> **What is needed**
Lines from the beginning of the entries up to and including the one with "This screenshot has height=512, width=1000." must be duplicated word for word; leave out all others.
======== Exercise materials ========
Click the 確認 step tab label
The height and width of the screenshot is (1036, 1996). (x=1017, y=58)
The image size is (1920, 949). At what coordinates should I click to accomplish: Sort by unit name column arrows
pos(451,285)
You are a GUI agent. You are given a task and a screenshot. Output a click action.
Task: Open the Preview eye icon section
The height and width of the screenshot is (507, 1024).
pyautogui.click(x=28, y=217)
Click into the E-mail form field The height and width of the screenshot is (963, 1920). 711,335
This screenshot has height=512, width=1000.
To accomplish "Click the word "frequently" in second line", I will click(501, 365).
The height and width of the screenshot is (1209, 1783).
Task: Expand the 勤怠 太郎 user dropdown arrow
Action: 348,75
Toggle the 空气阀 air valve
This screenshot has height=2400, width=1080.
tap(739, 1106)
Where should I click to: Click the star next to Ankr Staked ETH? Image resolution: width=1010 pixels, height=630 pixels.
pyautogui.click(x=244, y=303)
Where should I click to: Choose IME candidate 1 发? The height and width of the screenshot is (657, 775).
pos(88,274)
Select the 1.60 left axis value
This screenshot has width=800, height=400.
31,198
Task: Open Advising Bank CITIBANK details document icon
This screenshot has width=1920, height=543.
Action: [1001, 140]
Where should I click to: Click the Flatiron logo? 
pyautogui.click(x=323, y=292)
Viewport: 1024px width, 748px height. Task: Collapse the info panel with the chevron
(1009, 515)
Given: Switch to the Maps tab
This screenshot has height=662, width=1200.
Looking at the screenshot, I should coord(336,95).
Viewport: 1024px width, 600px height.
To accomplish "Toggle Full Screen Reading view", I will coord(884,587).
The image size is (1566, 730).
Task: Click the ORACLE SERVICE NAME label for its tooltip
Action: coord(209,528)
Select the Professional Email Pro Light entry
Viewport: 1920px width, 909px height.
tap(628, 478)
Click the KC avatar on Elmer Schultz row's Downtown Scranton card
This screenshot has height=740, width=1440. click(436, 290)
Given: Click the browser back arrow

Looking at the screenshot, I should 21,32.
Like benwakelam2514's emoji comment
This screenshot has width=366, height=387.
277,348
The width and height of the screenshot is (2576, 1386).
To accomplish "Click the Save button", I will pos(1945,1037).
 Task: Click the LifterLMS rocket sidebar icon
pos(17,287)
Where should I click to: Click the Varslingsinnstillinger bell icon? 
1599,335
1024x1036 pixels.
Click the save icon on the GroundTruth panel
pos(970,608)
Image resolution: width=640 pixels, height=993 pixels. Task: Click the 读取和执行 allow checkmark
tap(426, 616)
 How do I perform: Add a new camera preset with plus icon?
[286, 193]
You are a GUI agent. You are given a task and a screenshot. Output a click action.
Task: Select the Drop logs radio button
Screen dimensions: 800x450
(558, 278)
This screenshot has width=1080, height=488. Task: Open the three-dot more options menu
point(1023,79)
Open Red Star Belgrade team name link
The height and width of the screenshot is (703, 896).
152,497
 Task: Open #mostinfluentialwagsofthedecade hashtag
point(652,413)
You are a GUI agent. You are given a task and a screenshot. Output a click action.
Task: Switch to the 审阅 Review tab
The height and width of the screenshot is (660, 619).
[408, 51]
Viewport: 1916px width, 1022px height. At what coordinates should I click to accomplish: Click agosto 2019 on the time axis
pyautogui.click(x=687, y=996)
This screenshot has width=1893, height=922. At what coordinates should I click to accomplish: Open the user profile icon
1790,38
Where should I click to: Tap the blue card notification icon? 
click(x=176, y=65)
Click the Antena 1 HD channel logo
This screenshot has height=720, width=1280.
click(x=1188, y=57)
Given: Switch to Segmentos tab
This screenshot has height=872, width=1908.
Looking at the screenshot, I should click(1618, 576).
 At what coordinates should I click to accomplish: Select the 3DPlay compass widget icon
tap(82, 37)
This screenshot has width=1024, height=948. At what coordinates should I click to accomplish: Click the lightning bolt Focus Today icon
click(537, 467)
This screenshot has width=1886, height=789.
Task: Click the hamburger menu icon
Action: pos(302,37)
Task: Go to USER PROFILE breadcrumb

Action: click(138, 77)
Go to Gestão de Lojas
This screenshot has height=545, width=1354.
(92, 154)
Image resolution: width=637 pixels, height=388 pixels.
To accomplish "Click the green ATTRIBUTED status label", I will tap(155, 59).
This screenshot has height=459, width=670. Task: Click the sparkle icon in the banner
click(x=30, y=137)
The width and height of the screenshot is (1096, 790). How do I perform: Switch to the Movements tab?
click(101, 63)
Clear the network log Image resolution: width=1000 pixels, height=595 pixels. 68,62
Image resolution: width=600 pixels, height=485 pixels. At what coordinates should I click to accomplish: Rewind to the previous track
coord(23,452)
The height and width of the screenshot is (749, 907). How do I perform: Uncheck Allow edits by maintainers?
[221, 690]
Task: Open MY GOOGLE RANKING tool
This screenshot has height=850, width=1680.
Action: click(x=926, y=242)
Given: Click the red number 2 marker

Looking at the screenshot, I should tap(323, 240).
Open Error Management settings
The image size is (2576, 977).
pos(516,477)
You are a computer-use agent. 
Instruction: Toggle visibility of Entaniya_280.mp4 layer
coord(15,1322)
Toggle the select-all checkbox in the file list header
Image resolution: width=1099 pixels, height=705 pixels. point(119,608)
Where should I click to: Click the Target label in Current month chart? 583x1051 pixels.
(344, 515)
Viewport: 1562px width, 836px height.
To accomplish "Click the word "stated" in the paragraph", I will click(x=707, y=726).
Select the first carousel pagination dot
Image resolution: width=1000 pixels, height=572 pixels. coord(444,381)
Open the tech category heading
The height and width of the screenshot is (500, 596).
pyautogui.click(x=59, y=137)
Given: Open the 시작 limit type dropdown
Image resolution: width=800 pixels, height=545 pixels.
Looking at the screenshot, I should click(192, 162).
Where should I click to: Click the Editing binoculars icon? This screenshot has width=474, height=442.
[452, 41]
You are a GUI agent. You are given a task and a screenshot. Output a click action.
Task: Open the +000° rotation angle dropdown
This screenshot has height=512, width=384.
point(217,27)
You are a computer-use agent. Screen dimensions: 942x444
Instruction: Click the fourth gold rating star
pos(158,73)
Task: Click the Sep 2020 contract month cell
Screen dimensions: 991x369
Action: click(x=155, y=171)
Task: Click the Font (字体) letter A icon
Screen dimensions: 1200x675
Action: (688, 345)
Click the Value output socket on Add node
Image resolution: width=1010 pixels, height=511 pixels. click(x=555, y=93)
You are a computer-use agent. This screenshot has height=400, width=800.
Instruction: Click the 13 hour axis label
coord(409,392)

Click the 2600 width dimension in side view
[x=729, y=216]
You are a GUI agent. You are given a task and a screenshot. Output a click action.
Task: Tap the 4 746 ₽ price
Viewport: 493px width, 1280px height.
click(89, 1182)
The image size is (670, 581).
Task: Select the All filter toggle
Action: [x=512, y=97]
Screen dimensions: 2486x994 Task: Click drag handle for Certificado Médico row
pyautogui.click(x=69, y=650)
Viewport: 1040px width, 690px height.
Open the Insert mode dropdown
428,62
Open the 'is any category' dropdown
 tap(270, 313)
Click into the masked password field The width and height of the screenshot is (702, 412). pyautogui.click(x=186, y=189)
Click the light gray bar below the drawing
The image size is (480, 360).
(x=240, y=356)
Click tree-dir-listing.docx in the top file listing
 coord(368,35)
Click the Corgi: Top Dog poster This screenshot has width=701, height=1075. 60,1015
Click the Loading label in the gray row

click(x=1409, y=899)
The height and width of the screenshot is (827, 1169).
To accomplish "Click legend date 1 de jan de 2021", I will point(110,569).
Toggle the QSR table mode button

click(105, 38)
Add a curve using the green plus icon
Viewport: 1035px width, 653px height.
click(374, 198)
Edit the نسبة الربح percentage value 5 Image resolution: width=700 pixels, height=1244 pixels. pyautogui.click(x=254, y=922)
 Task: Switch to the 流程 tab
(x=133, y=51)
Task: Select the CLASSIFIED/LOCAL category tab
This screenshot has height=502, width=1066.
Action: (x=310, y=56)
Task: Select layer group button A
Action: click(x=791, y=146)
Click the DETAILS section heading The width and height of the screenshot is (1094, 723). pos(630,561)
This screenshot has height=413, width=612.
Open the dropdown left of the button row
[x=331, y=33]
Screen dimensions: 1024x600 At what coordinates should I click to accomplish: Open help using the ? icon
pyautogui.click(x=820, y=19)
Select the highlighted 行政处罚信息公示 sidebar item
========
> **Response area**
Click the 確認 step tab label
The height and width of the screenshot is (1036, 1996). (x=1017, y=58)
The image size is (1920, 949). At what coordinates should I click to accomplish: Sort by unit name column arrows
pos(451,285)
You are a GUI agent. You are given a task and a screenshot. Output a click action.
Task: Open the Preview eye icon section
The height and width of the screenshot is (507, 1024).
pyautogui.click(x=28, y=217)
Click into the E-mail form field The height and width of the screenshot is (963, 1920). 711,335
This screenshot has height=512, width=1000.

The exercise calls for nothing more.